Like what you’ve seen so far? Watch Scott Galloway’s full presentation on the Winners and Losers in the Age of Amazon [1:04:16]. You won’t regret it, it is absolutely amazing.

Other related things I find interesting.

Scott Galloway: Why you should care about Luxury [4:16]

This one hits close to home because I’ve seen this firsthand through my girlfriend. She spent six years at VanCleef & Arpel’s (Richemont) Asia Pacific headquarters in Hong Kong. After running their retail performance department — analyzing sales data in every boutique across Asia to create individualized retail strategies — she was asked to open and run a boutique in a new market — Australia. Since moving to Sydney in January, the sales numbers of the boutique has exceeded company projections in multiples, thanks to high networth Chinese moving to Australia. The stories you hear are absolutely mindblowing.

Why Amazon bought Wholefoods

Amazon’s goal is to take a cut of all economic activity.
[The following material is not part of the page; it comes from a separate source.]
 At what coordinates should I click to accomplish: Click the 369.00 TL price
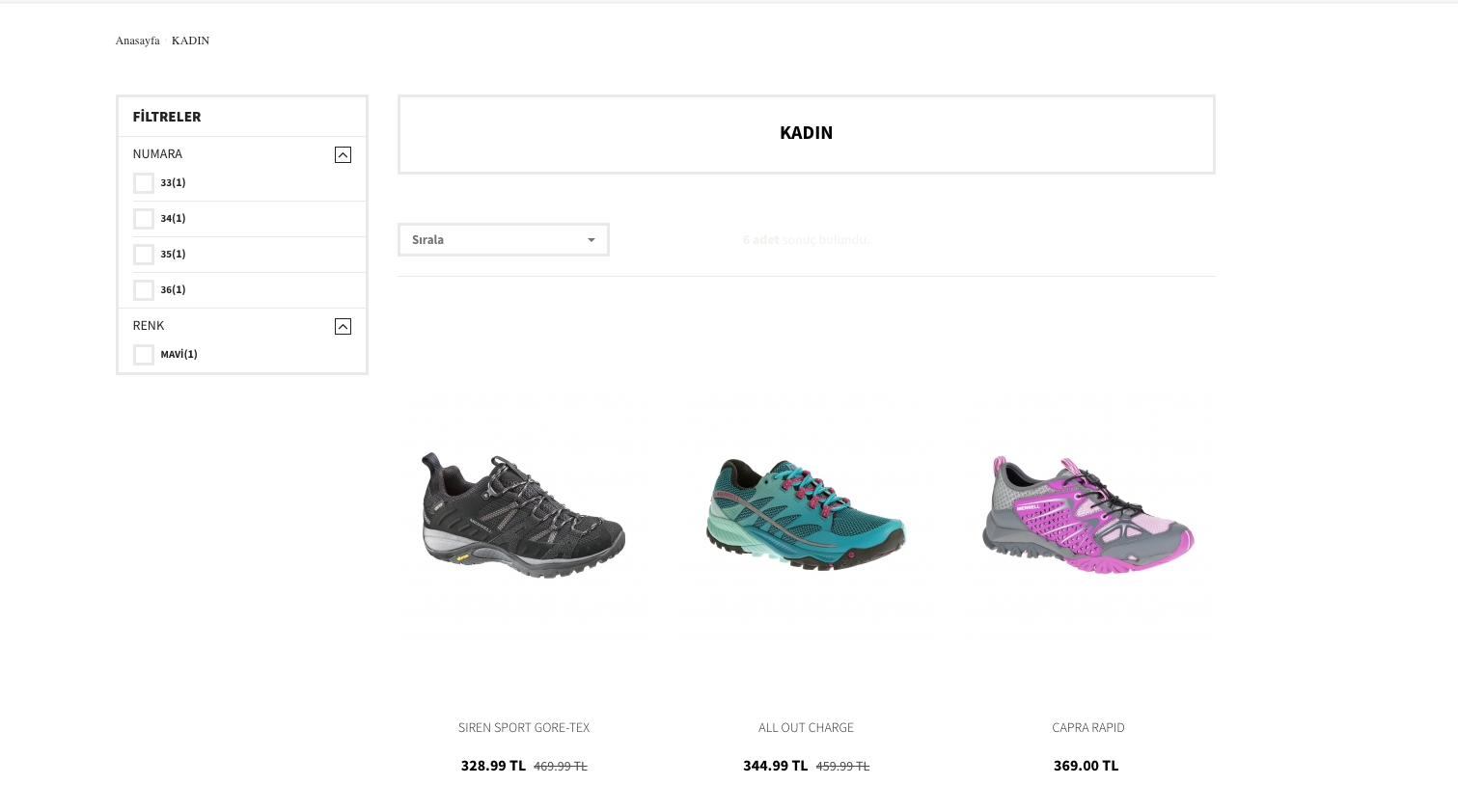click(1086, 766)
Just as a huge percentage of the internet currently sits on top of Amazon servers through AWS, Amazon hopes that acquiring Wholefoods is the first step in building an AWS-like service for logistics. That all economic activity that requires logistics will sit on top of their Prime logistics infrastructure.

How Lyft could defeat Uber

Lyft is starting a self-driving car program and committing 10% of their engineers to it. Unlike Uber, they are playing nice by building partnerships with manufacturers like GM and Jaguar, as well as autonomous driving companies, Waymo and Nutonomy. They also plan to develop an “open self-driving system,” which will allow their partners to operate cars on their network.